Oleh Mochulyak

Personal information
- Full name: Oleh Leonidovych Mochulyak
- Date of birth: 27 September 1974 (age 50)
- Place of birth: Odesa, Ukrainian SSR
- Height: 1.78 m (5 ft 10 in)
- Position(s): Forward

Senior career*
- Years: Team / Apps / (Gls)
- 1991–1992: FC Chornomorets Odesa / 3 / (0)
- 1992: →FC Chornomorets-2 Odesa (loan) / 18 / (4)
- 1993–1994: FC Nyva Ternopil / 48 / (21)
- 1994–1996: FC Chornomorets Odesa / 16 / (2)
- 1996: →FC Uralmash Yekaterinburg (loan) / 16 / (4)
- 1996: →FC Gazovik-Gazprom Izhevsk (loan) / 10 / (1)
- 1997: →FC Uralan Elista (loan) / 15 / (1)
- 1998–1999: SC Odesa / 26 / (10)
- 1999–2000: FC Chornomorets Odesa / 64 / (7)
- 1999: →FC Chornomorets-2 Odesa (loan) / 4 / (1)
- 2001: SC Tavriya Simferopol / 20 / (2)
- 2002: FC Zimbru Chişinău
- 2003: FC Ivan Odesa / 15 / (9)
- 2004: FC Taraz
- 2005: FC Atyrau
- 2006: FC Taraz
- 2007: FC Atyrau
- 2008: FJ Buxoro
- 2009–2010: FC Dnister Ovidiopol / 24 / (5)

International career
- 1991: USSR U-16
- 1993–1994: Ukraine U-21 / 5 / (1)

= Oleh Mochulyak =

Ukrainian former professional footballer (born 1974)

Oleh Leonidovych Mochulyak (Олег Леонідович Мочуляк; Олег Леонидович Мочуляк; born 27 September 1974) is a Ukrainian former professional footballer.
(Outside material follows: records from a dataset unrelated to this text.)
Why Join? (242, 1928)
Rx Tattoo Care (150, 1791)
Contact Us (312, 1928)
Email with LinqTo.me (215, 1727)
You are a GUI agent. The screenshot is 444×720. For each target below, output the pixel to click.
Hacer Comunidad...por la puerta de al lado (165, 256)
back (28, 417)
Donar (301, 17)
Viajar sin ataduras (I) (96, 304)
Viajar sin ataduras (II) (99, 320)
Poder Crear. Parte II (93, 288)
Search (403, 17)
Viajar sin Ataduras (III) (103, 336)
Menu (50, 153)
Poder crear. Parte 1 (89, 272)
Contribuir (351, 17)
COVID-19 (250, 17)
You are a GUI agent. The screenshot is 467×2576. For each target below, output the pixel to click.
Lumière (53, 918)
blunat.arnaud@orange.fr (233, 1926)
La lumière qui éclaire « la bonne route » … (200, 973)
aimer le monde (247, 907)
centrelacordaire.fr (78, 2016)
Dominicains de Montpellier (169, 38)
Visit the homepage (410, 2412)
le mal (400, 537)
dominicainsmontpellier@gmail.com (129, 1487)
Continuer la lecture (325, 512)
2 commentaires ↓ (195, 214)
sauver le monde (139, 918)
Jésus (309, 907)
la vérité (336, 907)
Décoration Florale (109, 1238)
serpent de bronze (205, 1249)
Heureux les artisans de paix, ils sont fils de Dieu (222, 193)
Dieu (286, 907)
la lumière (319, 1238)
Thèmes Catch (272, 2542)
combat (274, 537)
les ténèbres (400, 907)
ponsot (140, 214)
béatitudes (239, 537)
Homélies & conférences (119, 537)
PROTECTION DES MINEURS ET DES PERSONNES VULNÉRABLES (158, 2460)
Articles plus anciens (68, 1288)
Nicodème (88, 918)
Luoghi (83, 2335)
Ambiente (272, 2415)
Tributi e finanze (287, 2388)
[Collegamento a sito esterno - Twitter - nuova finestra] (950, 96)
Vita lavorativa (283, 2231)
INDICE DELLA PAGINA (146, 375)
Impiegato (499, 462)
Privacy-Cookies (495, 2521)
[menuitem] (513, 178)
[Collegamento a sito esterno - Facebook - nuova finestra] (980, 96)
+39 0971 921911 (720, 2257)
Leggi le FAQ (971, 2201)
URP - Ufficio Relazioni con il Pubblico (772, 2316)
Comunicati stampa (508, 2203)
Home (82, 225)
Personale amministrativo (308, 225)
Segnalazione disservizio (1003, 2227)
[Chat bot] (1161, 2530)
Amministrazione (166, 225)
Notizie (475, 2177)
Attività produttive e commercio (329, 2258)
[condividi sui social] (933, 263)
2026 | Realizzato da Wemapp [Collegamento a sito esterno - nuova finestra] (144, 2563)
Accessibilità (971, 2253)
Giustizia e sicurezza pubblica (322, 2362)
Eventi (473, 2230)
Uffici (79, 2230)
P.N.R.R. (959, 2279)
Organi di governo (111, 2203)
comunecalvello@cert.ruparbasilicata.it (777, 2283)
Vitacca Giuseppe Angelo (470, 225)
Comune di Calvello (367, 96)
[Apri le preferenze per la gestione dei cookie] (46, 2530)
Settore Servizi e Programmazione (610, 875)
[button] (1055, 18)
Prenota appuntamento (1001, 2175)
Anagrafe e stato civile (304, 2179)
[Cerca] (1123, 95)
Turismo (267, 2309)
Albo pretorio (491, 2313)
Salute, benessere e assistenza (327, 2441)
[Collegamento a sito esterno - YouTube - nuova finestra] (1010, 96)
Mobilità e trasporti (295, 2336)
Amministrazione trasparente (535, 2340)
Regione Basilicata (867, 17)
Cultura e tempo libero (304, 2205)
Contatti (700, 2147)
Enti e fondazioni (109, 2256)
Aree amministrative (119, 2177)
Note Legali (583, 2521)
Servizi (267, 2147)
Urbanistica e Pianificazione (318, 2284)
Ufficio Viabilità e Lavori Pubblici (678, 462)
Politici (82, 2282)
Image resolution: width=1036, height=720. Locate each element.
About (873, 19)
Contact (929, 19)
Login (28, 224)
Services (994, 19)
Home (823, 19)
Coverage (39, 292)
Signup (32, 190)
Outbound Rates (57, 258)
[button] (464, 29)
In 2008, he played for FJ Buxoro.

==Careere==
He took part in the 1991 UEFA European Under-16 Championship along with the Soviet team.

==Personal life==
He has a son, Renat, who is also a footballer.

==European club competitions==
- UEFA Intertoto Cup 1996 with FC Uralmash Yekaterinburg: 3 games.
- UEFA Cup 2002–03 with FC Zimbru Chişinău: 2 games.